'''

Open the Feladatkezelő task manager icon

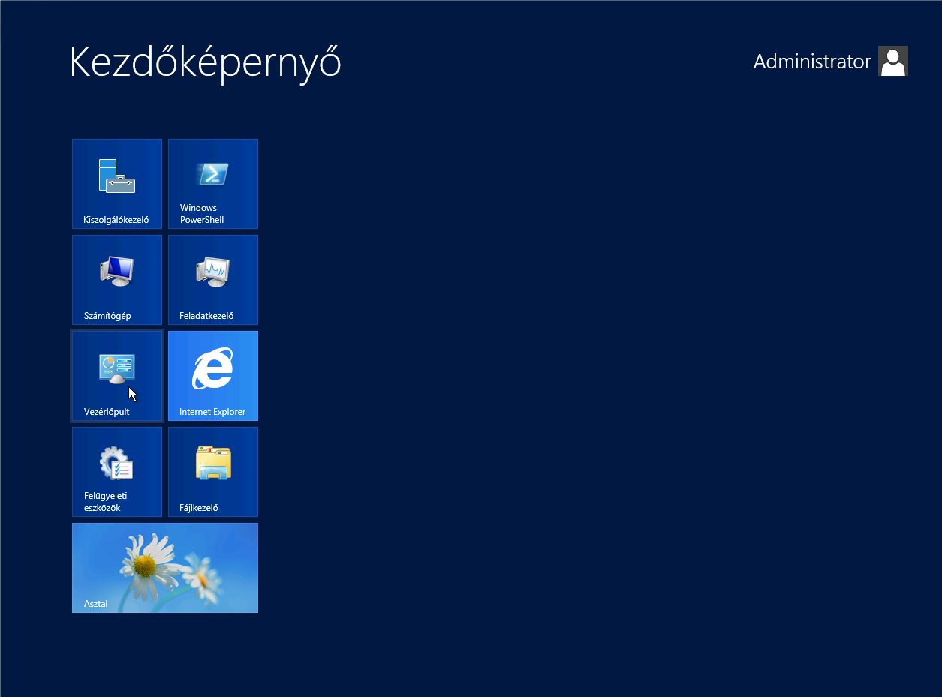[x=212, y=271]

'''
'''

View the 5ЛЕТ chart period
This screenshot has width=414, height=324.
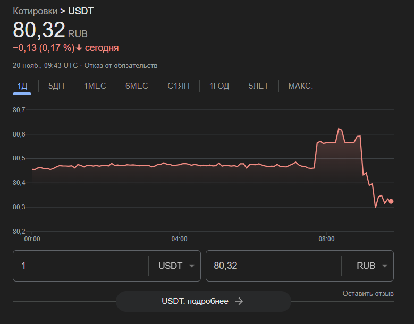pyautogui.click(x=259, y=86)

'''

→ **WRITTEN INSTRUCTION**
Report each line of the items above that contains the word "height", copying every such line in full. Treat uppercase and lowercase as different.

→ **FULL SOLUTION**
This screenshot has width=414, height=324.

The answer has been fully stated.